=== Material for this task ===

- Opening Delimiter -

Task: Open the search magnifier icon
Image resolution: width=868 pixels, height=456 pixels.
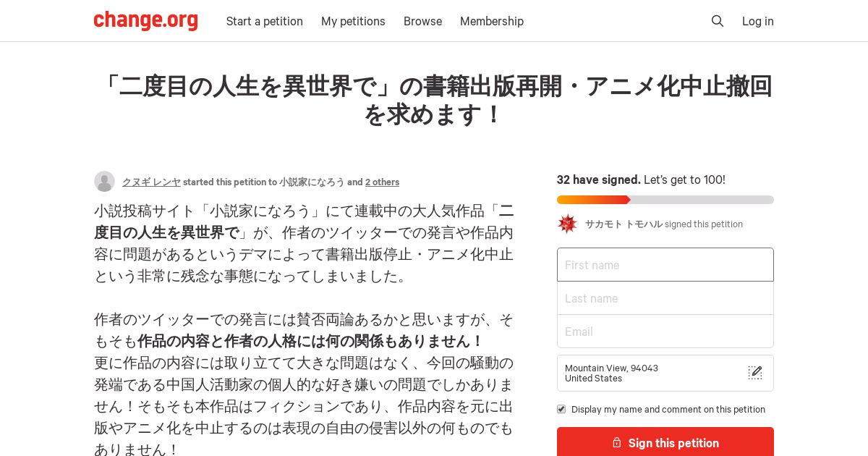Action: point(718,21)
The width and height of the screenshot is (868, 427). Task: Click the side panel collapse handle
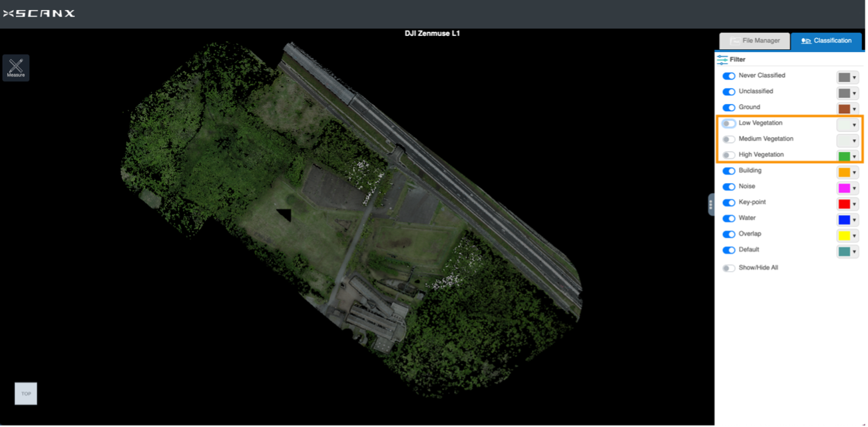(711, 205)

- Closing Delimiter -
- Opening Delimiter -

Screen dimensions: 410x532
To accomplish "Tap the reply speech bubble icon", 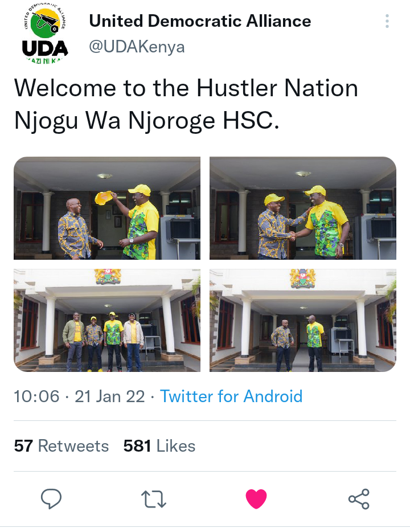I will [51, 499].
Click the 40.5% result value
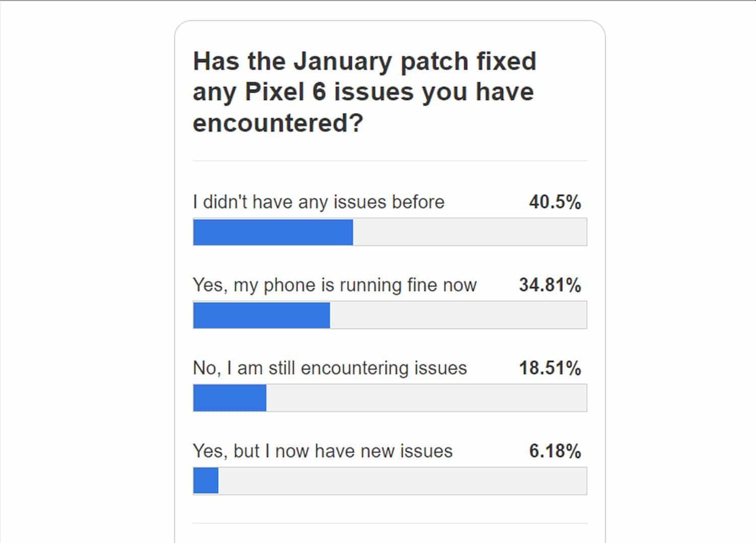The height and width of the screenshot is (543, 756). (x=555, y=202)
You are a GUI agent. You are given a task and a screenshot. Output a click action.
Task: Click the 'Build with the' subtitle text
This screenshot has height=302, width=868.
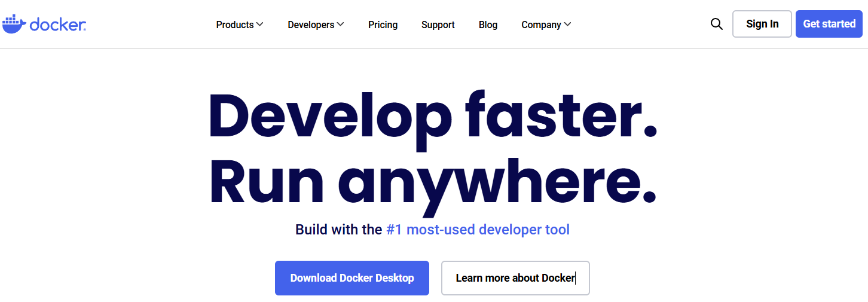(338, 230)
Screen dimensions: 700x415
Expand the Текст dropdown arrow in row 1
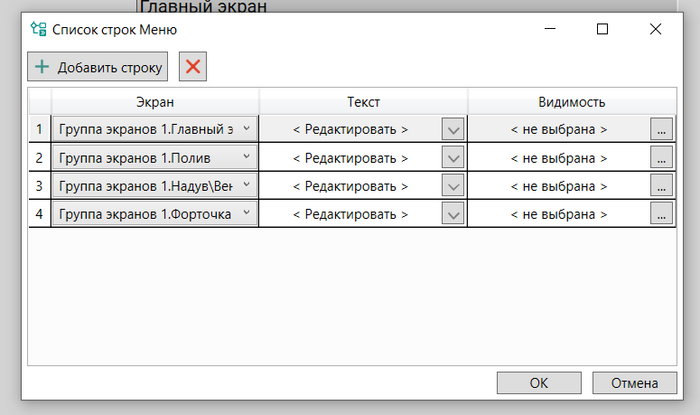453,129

- Closing Delimiter -
- Opening Delimiter -

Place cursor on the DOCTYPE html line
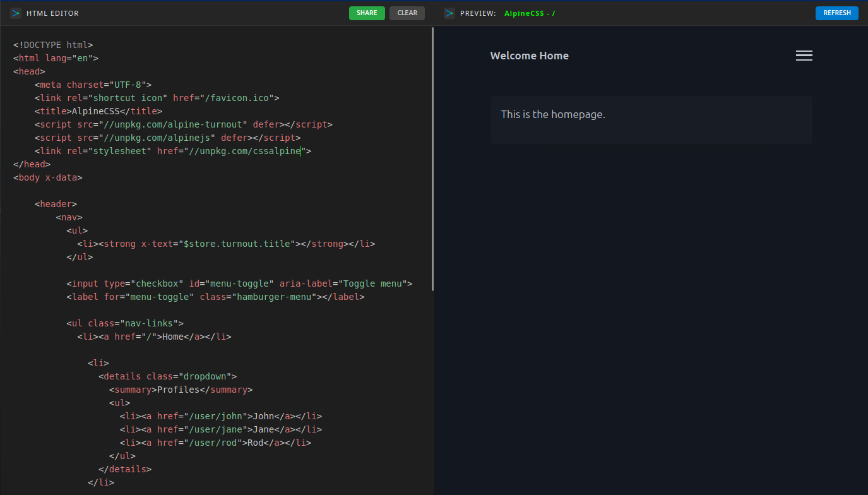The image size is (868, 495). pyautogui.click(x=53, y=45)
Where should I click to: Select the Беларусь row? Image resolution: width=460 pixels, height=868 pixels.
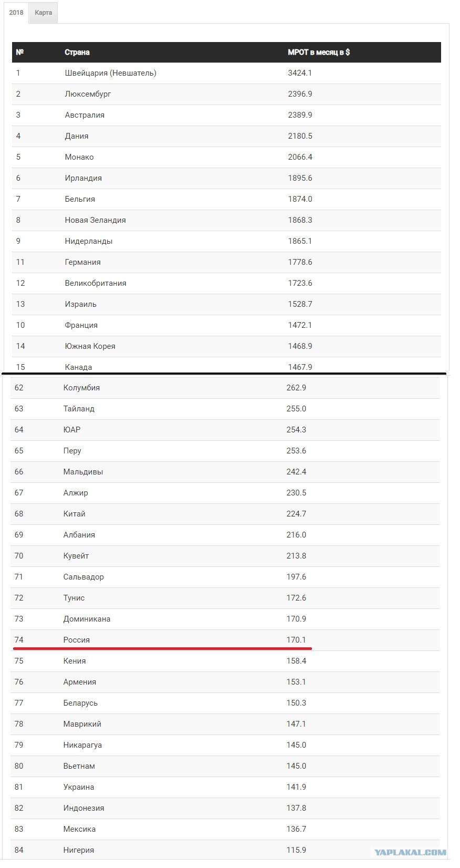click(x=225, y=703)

- Closing Delimiter -

=== Activity ===
Look above for the line with "Click the 40.5% result value" and the line with "Screen dimensions: 700x415", then copy exactly the lines from the first through the second, both kept, with no pictures.

=== Answer section ===
Click the 40.5% result value
The height and width of the screenshot is (543, 756). (x=555, y=202)
You are a GUI agent. You are given a task and a screenshot. Output a click action.
Task: Click the 'Build with the' subtitle text
This screenshot has height=302, width=868.
(338, 230)
Screen dimensions: 700x415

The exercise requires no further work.